Rows on where targets show up:

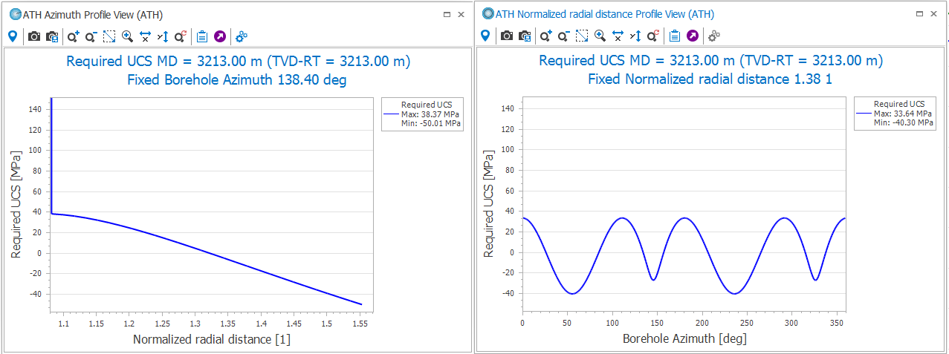Image resolution: width=949 pixels, height=354 pixels.
Task: Click location pin icon in Azimuth Profile toolbar
Action: pos(13,36)
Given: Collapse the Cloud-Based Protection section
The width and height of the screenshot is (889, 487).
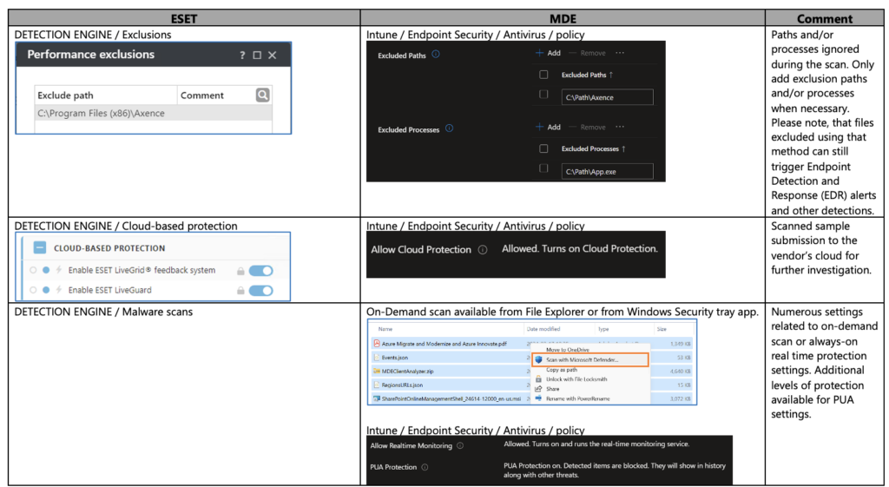Looking at the screenshot, I should click(x=40, y=248).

### Exercise aim
Can you turn every line of the listing above into a numbered list, skipping blank lines and leaving out the pictures?

### Answer to the exercise
1. Image resolution: width=949 pixels, height=354 pixels.
2. Task: Click location pin icon in Azimuth Profile toolbar
3. Action: pos(13,36)
4. Given: Collapse the Cloud-Based Protection section
5. The width and height of the screenshot is (889, 487).
6. Looking at the screenshot, I should click(x=40, y=248).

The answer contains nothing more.